Unique 3D heterostructures assembled by quasi-2D Ni-MOF and CNTs for ultrasensitive electrochemical sensing of bisphenol A

• Published in: Sensors and actuators. B, Chemical Vol. 310; pp. 127885 - 8
• Main Authors: Xu, Chengxin, Liu, Lingbo, Wu, Can, Wu, Kangbing
• Format: Journal Article
• Language: English
• Published: Lausanne Elsevier B.V 01.05.2020; Elsevier Science Ltd
• Subjects: 2D Ni-based MOF; Bisphenol A; Bisphenol A sensing; Buckets; Carbon nanotubes; Chromatography; Construction materials; Contaminants; Crosslinking; Detection; Electrons; Heterostructures; Morphology; Oxidation; Room temperature; Synergistic effect; Synergistic effects; Carbon nanotubes; Synergistic effects; 2D Ni-based MOF; Bisphenol A sensing; Heterostructures
• ISSN: 0925-4005; 1873-3077
• DOI: 10.1016/j.snb.2020.127885

[Display omitted] •Unique 3D heterostructures assembled by quasi-2D Ni-MOF and CNTs.•Facile synthesis strategy for the preparation of the 3D Ni-MOF@CNTs hybrids.•Excellent electrochemical performance for BPA sensing.•Guidance for the synthesis of other novel carbon-based MOFs materials.
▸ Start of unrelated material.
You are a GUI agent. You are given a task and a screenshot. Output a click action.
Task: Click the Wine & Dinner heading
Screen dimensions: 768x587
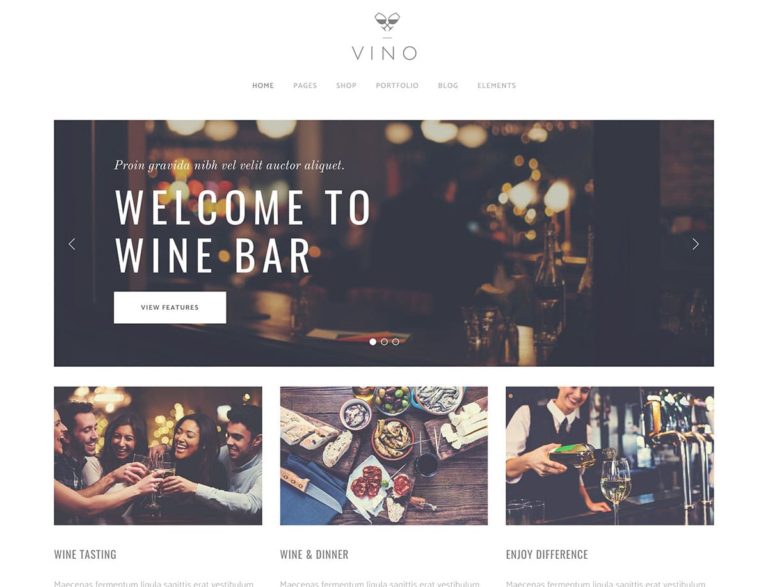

Heterostructured materials constructed from different dimension of building blocks have drawn extensive interest for the integrated structural advantages of each individuals. In recent years, though various of carbon-based MOFs composites have been reported, novel hierarchical hybrids with unique morphology, structure and superior performance are still highly expected. In this study, quasi-2D Ni-based organic frames (Ni-MOF) nanosheets were easily obtained for the confinement effect of the cross-linked CNTs networks, and the Ni-MOF@CNTs hybrids with unique 3D heterostructures was then facilely in-situ prepared at room temperature. Benefiting from the large specific surface area of Ni-MOF, excellent conductivity of CNTs and the synergistic effect, the as-synthesized 3D Ni-MOF@CNTs hybrids showed superior electrochemical activity toward the oxidation and sensing of highly toxic environmental contaminant bisphenol A (BPA). Ultra-low detection limit of 0.35 nM and high sensitivity of 284.64 μA μM−1 cm-2 for BPA was achieved at the 3D Ni-MOF@CNTs sensing interface, and a practical electrochemical sensing platform was then successfully developed for the detection of BPA in various of real samples, including receipts, movie tickets, and polycarbonate water buckets, and showed satisfied result with chromatographic analysis.